_Exercise objective_
In the piece titled "Mothers & Daughters," what does the mother say gives her a beautiful type of small feeling?

Mothers & Daughters
She lay on the floor, “mama, I feel small.”
“Sometimes, I feel small too,” replied mama.
Perplexed, daughter looked at mother, “what makes you feel small?”
For in the eyes of a child a mama is always so big.
“Well, there’s good types of small, and then there are types of small that don’t feel good. I feel small when I stand next to trees and mountains and oceans, and this is a beautiful type of small… But sometimes people can make you feel small, and that’s the type of small we must stand up to.”
Her daughter is four, and bright eyed she thought about the words of her mother, and then turned and said, “okay mama, next time, we will talk about what makes you feel big.”
My friends, this is the story my sweet neighbor told me, as I I handed her a shot over the fence, to mourn today’s monumental decision.
And today, I feel very small.
But make no mistake, my feelings of small will dissipate in a way my anger will not.
Today, I will sit in my feelings of small.
I will take my martini extra dirty.
I will talk to my people about my feelings.
I will sleep in my pain.
I will wake in my power.
I will remind myself that gentle too can be the giant we need.

_Source material_
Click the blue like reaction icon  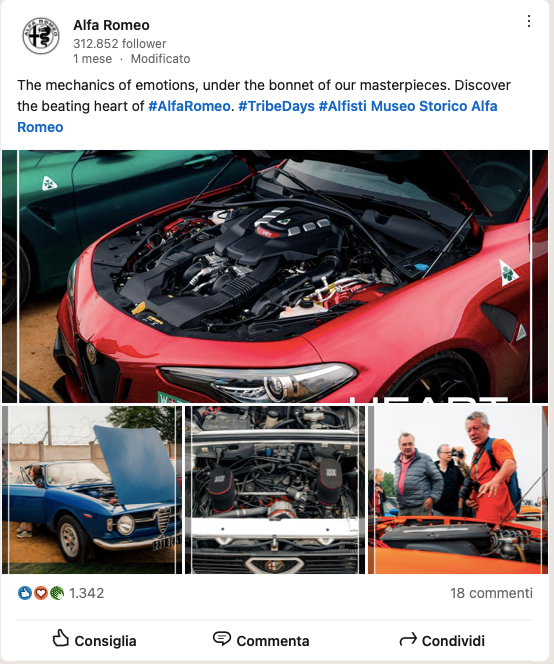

_Written solution_
Standing next to trees, mountains, and oceans.